Prime Minister Christopher Luxon won't acknowledge link between Israel-Gaza conflict and Houthi Red Sea attacks

When the Prime Minister sent Defence Force staff to the Middle East in response to Houthi attacks in the Red Sea, he insisted there was no link with the Israel-Hamas conflict.      

But it turns out the Government received official advice making a clear connection between the two events.   

Commercial ships were the targets of attacks in the Red Sea at the end of last year.    

"The Houthis are attacking shipping linked to Israel because of the absence of a ceasefire," said Otago University international relations expert Robert Patman.    

In response, in January, New Zealand deployed six Defence Force personnel to the Middle East.  

Asked at the time if he saw the deployment as an extension of the Israel-Gaza conflict, like the Houthis do, Luxon said: "I have to say to you, I think you are absolutely wrong to conflate those two issues. We are standing up for values, very clearly here, about freedom of navigation."   

Newshub's obtained the foreign affairs advice ministers considered.   

It said: "The war between Israel and Hamas has begun to generate broader issues in the Middle East region that are now beginning to directly affect New Zealand's international trade interests."   

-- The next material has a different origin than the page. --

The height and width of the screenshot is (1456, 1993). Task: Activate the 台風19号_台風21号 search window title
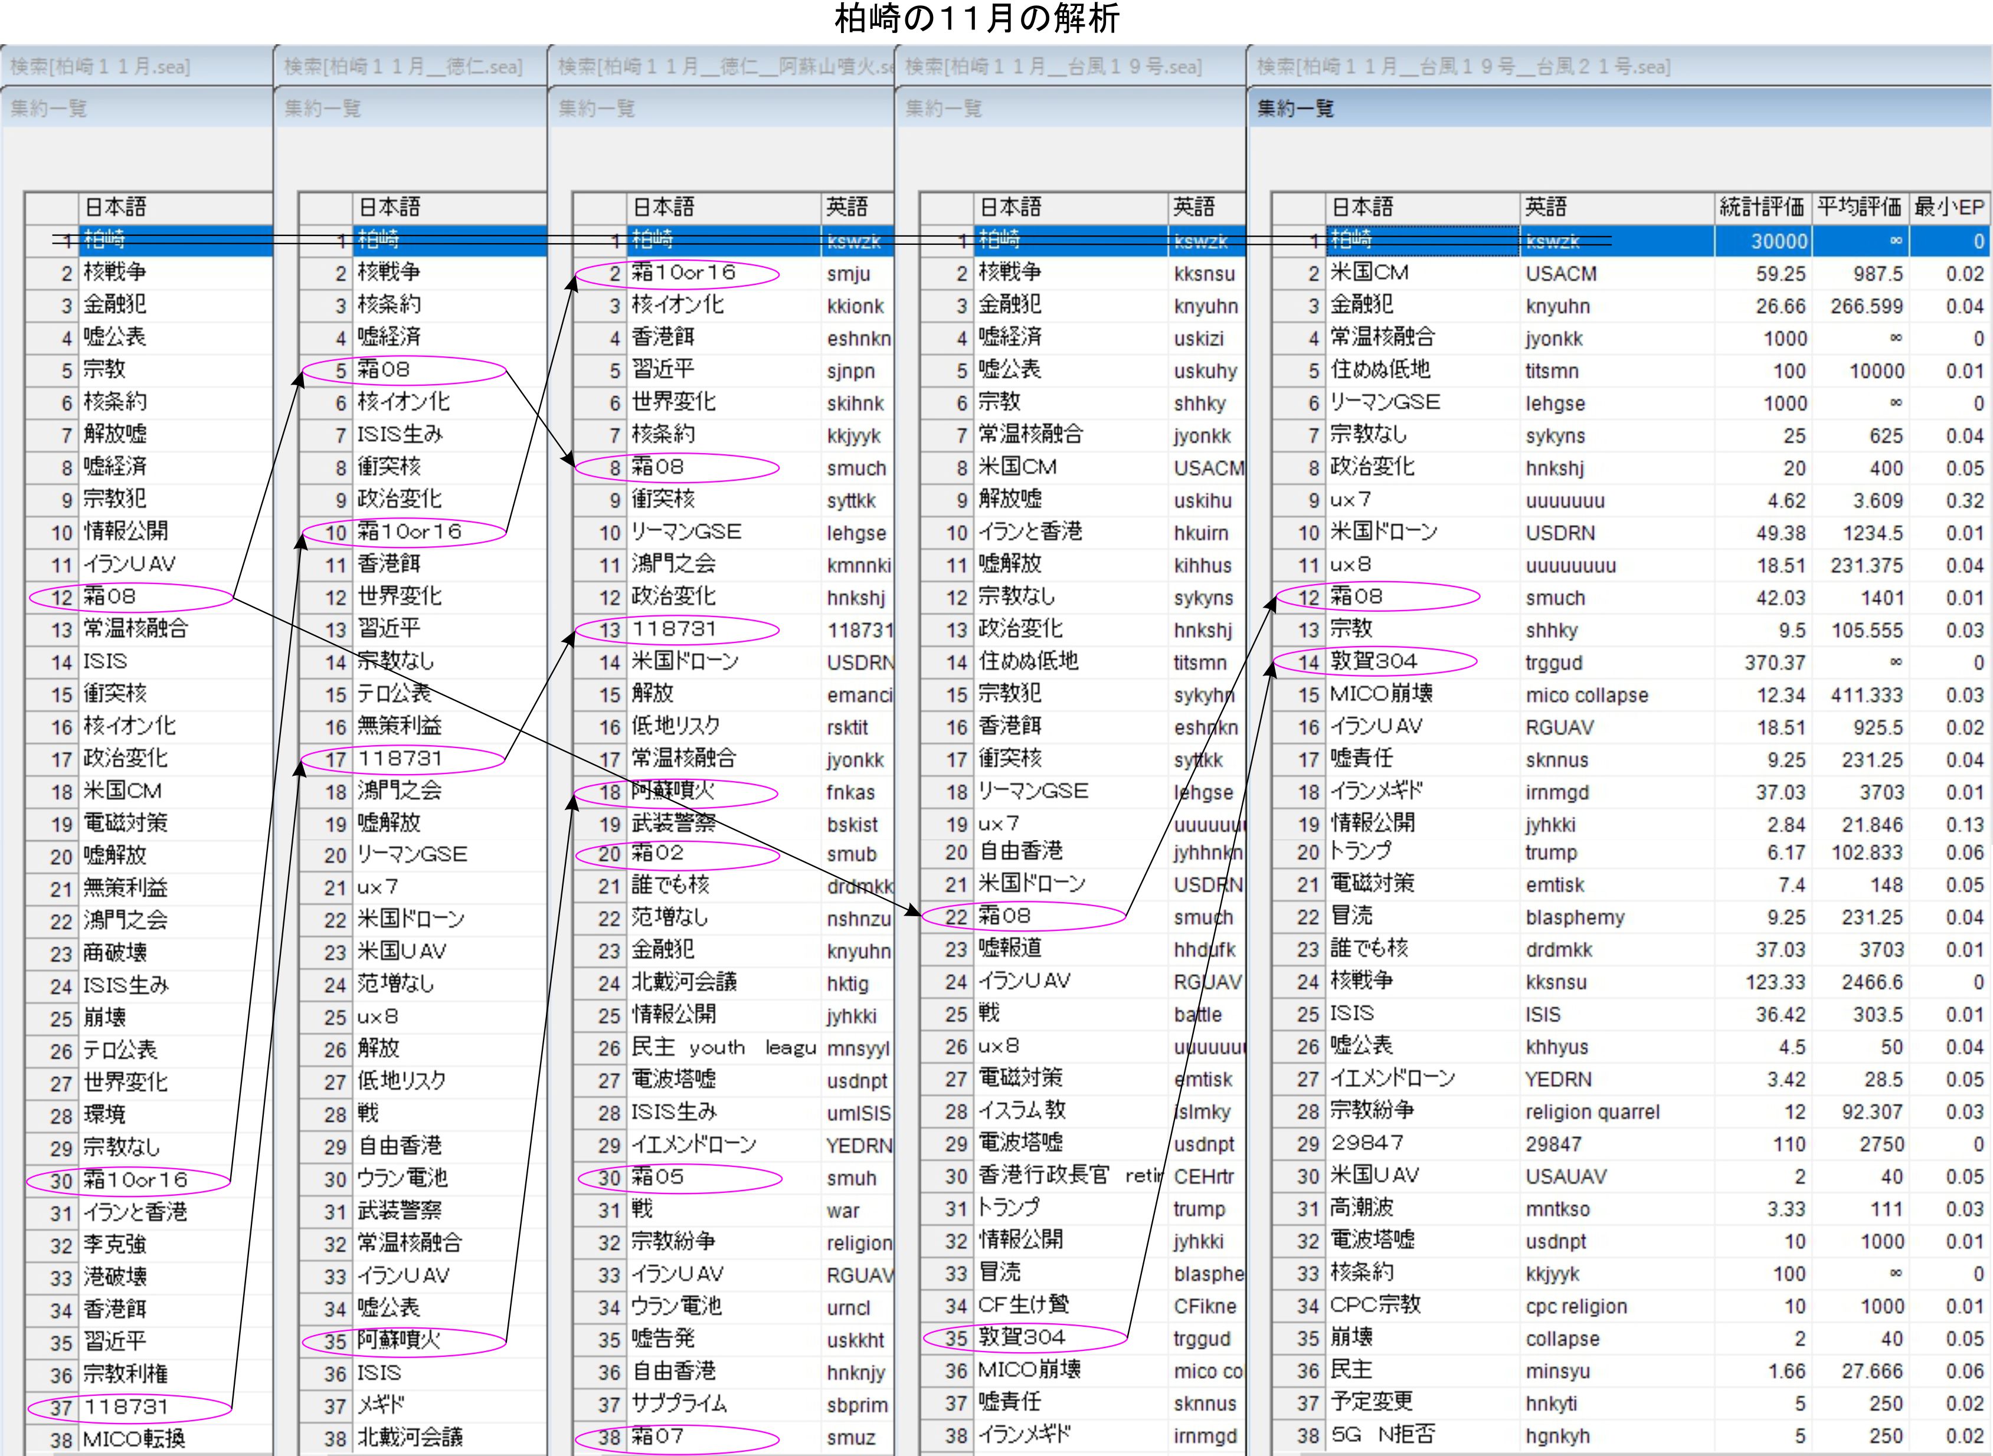pos(1462,66)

The very next sentence went on to talk about Iranian-backed Houthi militants in Yemen undertaking attacks in the Red Sea.   

Luxon continued to say on Monday that the two events shouldn't be conflated.    

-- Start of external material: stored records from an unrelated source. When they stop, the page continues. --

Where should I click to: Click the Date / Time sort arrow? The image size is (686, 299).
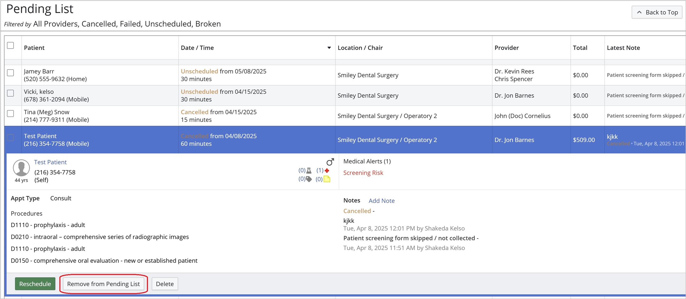[x=329, y=48]
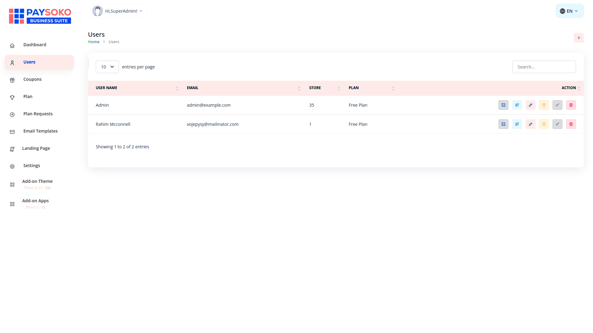The image size is (593, 333).
Task: Click trophy upgrade plan icon for Rahim Mcconnell
Action: tap(544, 124)
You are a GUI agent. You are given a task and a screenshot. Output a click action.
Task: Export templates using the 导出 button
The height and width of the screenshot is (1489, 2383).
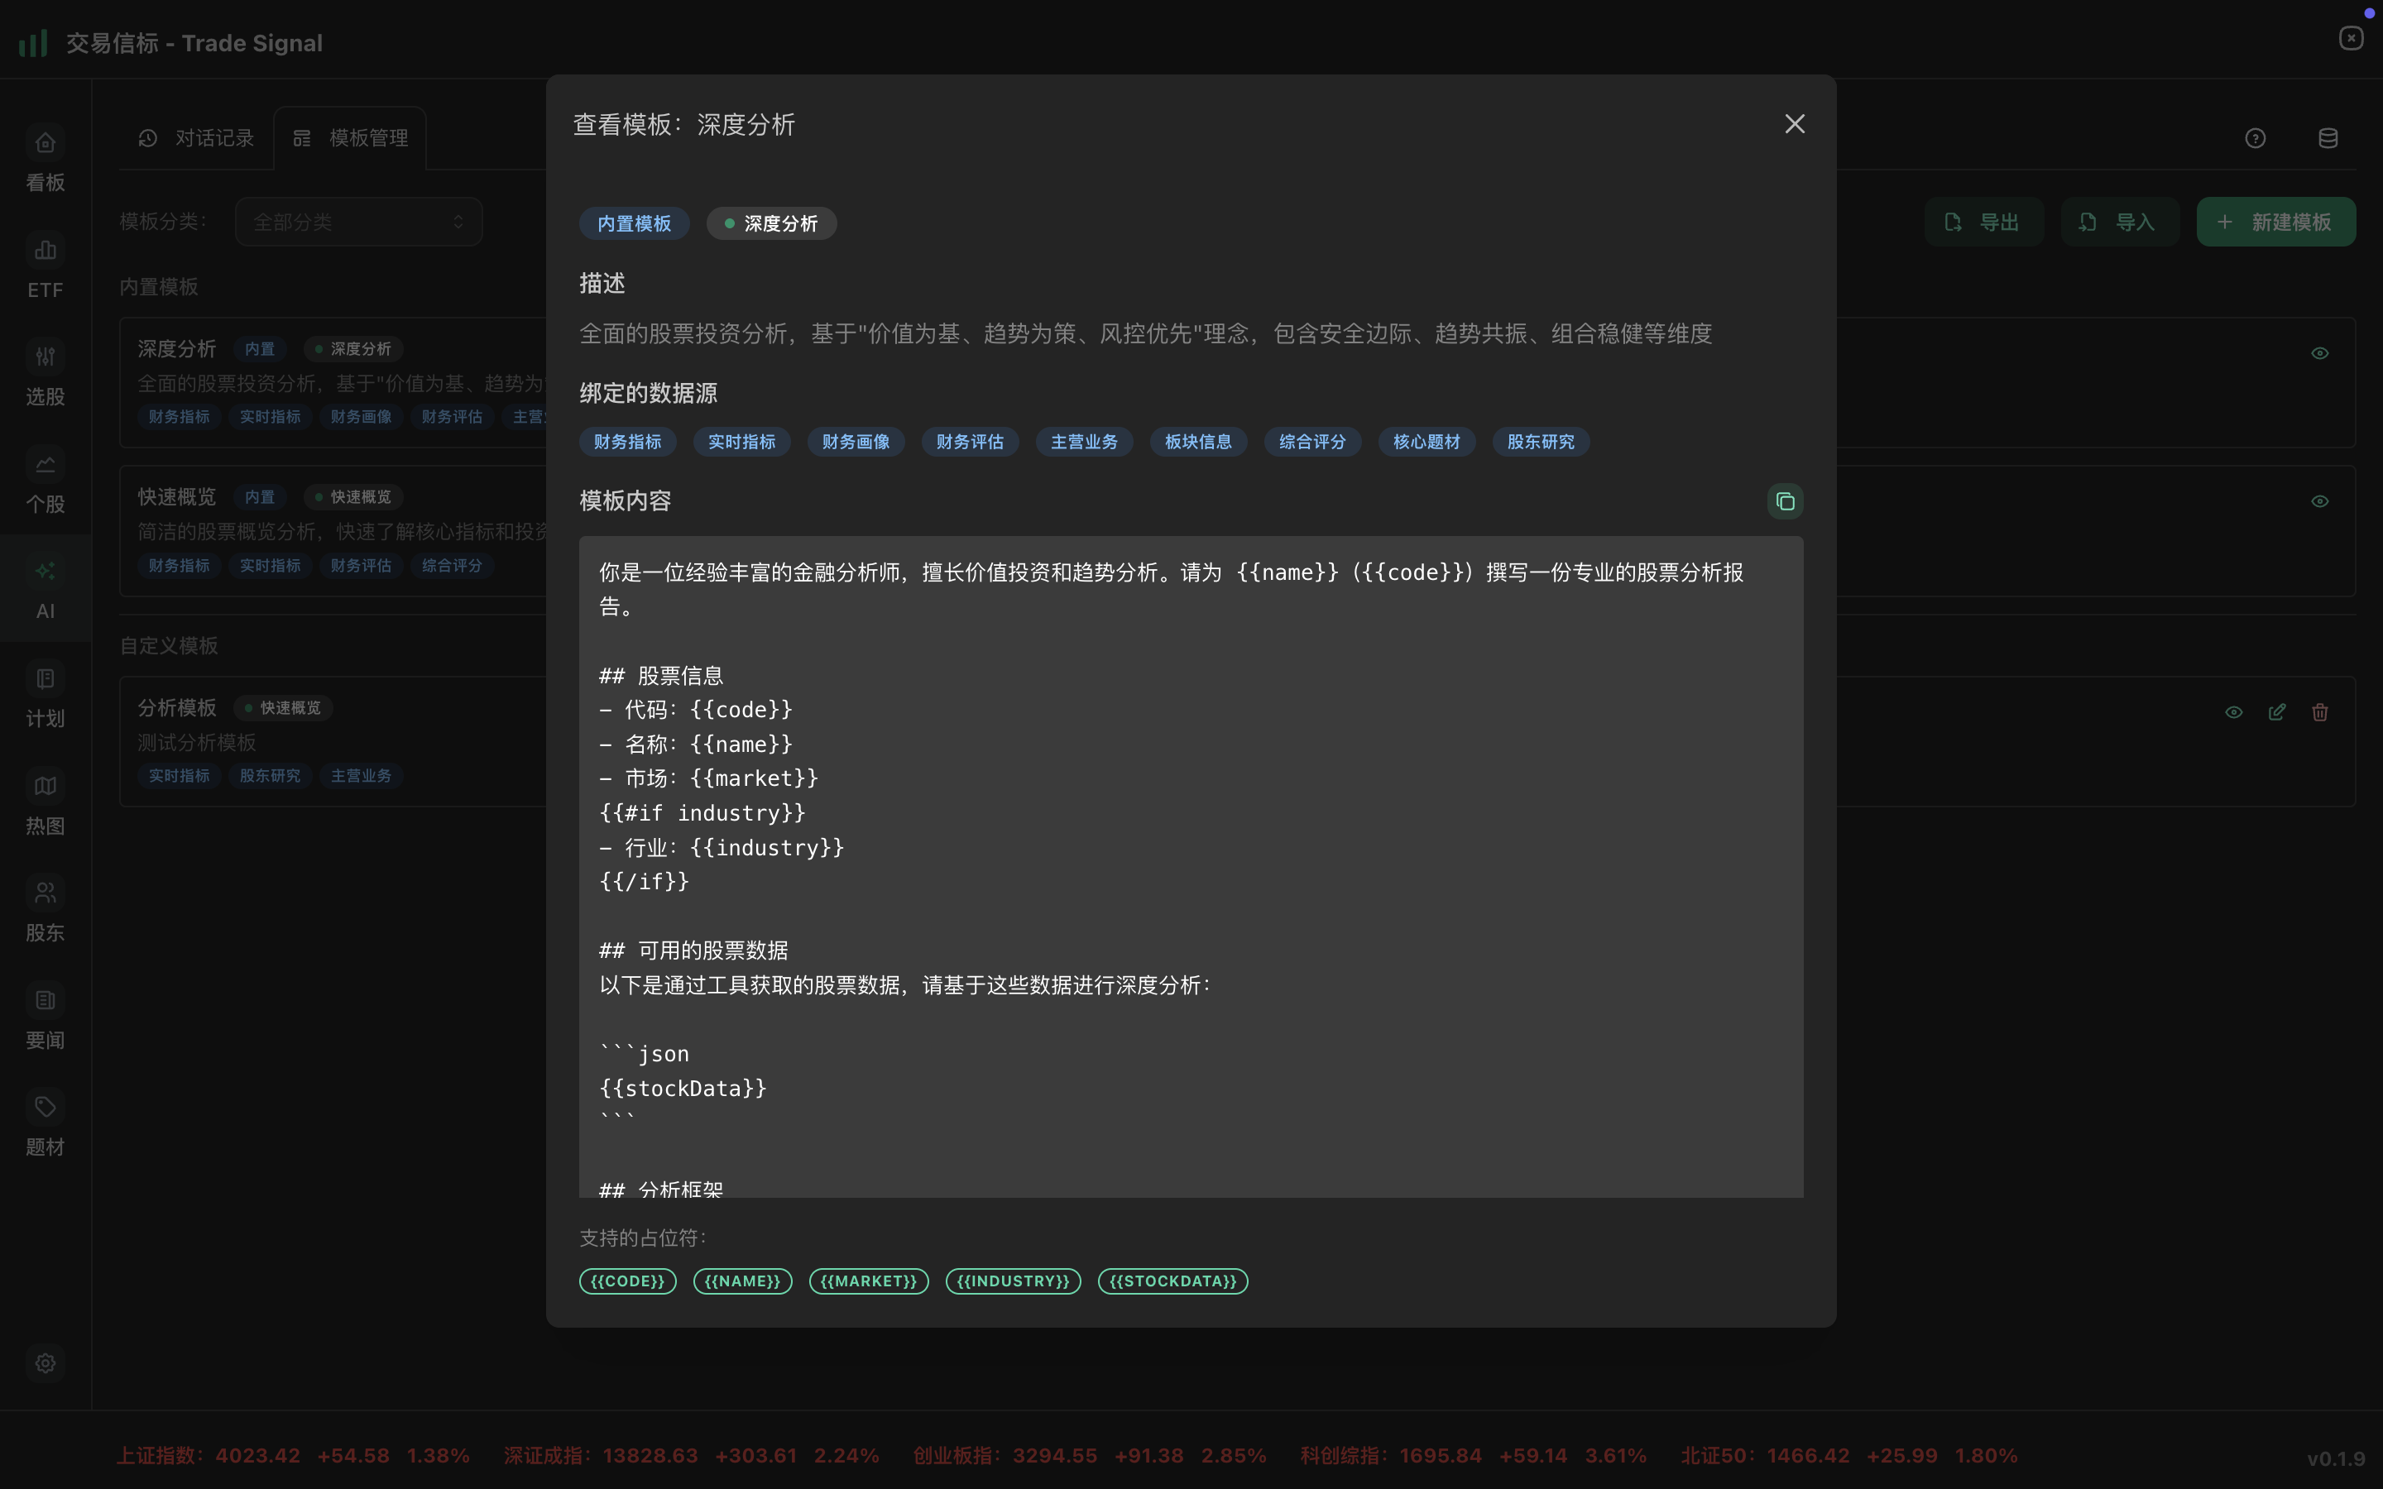click(x=1983, y=222)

"There is definitely a linkage," said Patman. "The Americans recognised it. They said right away they were concerned other actors in the region, probably Iran, might take advantage."  

Luxon on Monday also refused to explicitly acknowledge a link between the two events.   

Asked if he saw the link between the two events, Luxon said: "I have seen Houthi attacks on ships that have got nothing to do with Israel."   

The Government justified the deployment at the time by saying disruption to global supply chains will impact Kiwis by driving up prices. The advice shows businesses were already feeling the effects, with shipping delays, rising transport costs and cancellations.   

It said New Zealand exports to Europe, the UK and North Africa were worth $7.7 billion in the year to September 2023. The value of imports was even bigger - $15.7 billion - with Europe being a major supplier of machinery, vehicles, medicine and vaccines.